* Supplied data:
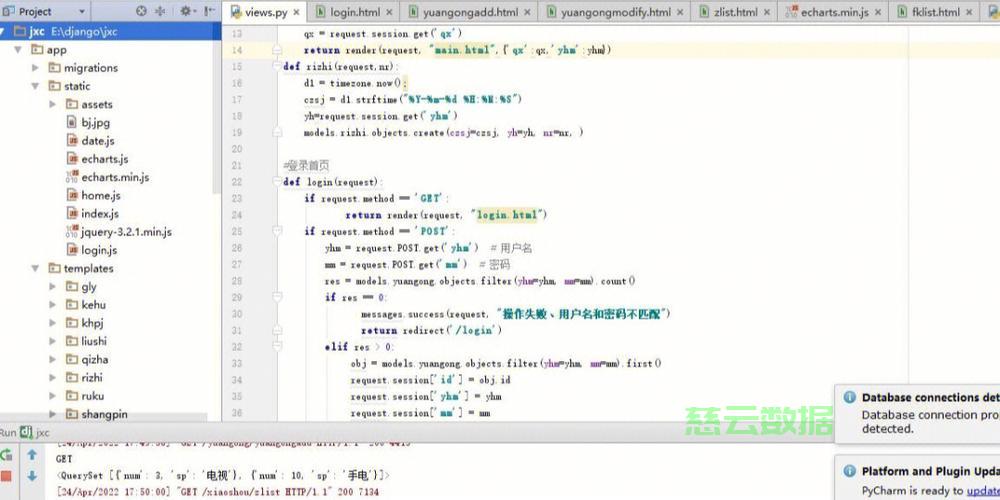Click the up arrow in Run console
This screenshot has height=500, width=1000.
[31, 456]
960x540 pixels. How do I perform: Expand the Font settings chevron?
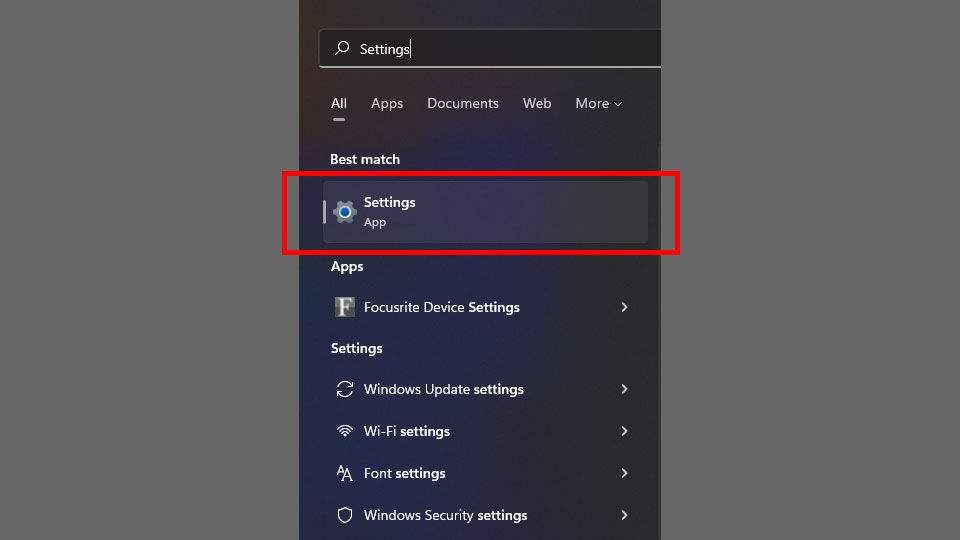[x=624, y=473]
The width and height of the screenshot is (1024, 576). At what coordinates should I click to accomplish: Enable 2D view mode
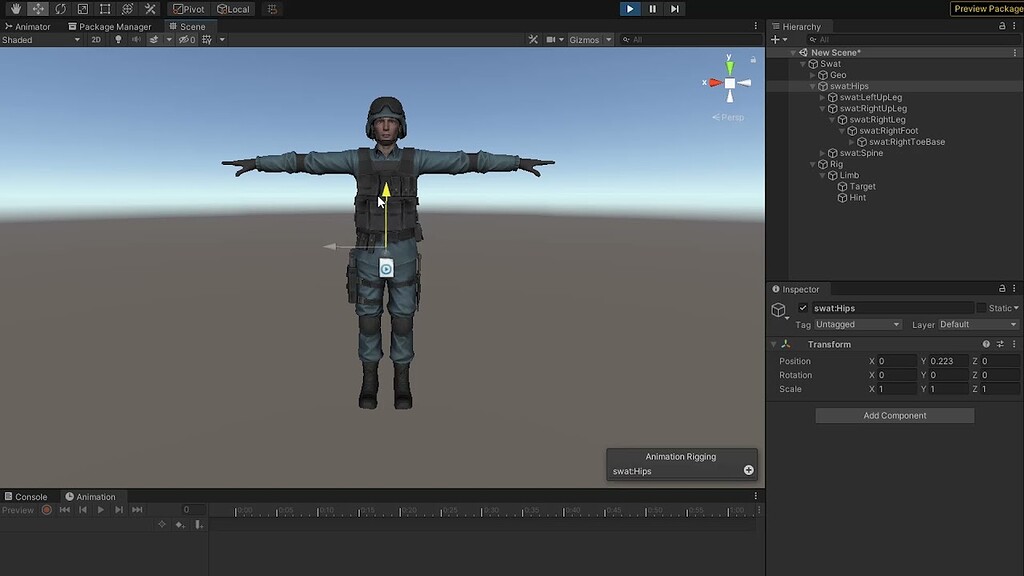(96, 40)
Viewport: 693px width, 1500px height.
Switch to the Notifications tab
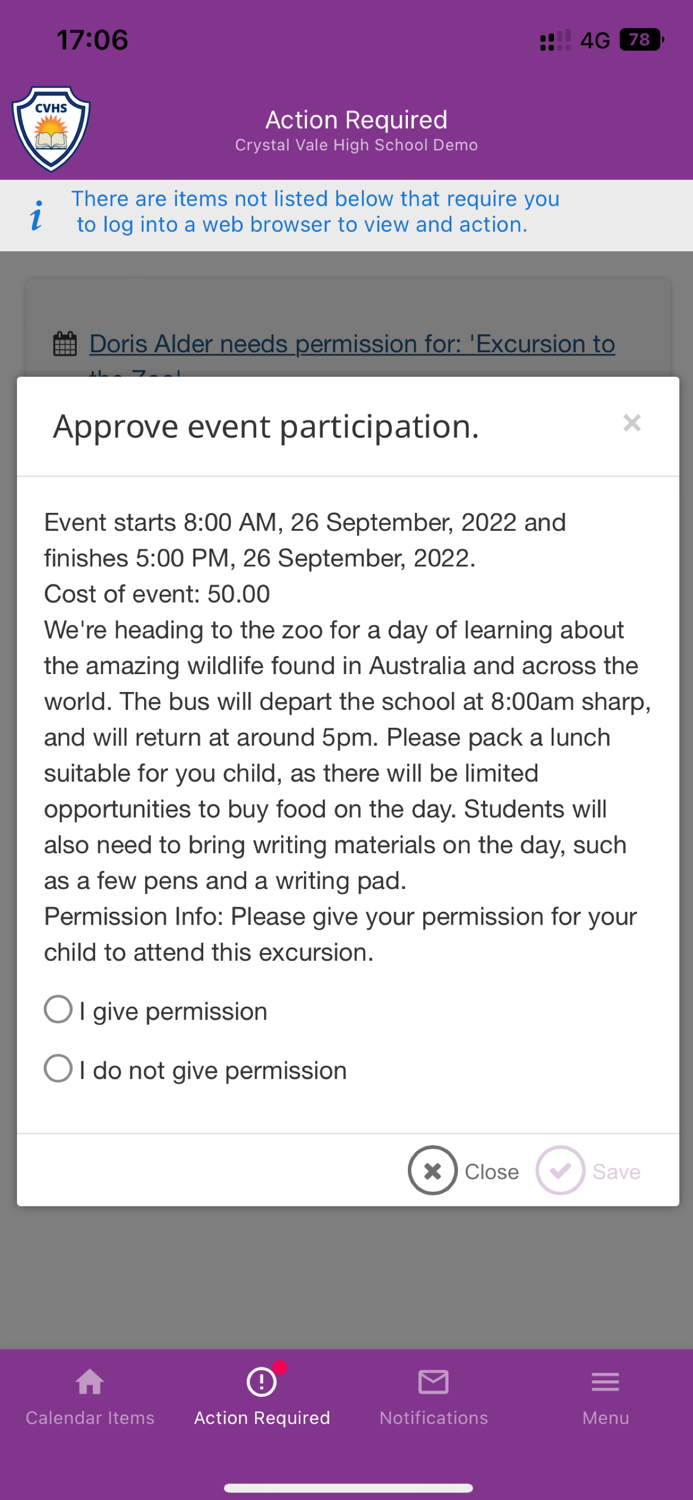433,1395
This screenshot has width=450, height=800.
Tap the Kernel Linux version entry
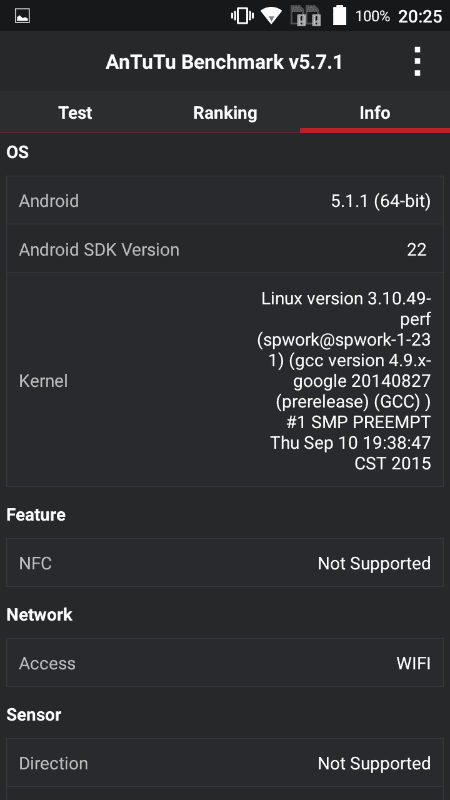[225, 380]
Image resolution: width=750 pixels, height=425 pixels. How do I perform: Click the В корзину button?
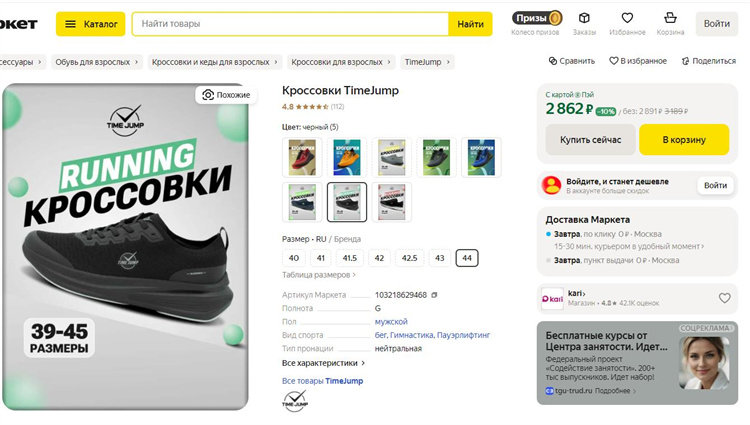pos(684,140)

* What the task asks: Recast the part of the rows that opens with the line containing "Image resolution: width=750" and runs through the last row as a JSON list of strings, one string per line, with blank lines and pictures left out.

* Output for this exercise:
[
  "Image resolution: width=750 pixels, height=425 pixels. How do I perform: Click the В корзину button?",
  "pos(684,140)"
]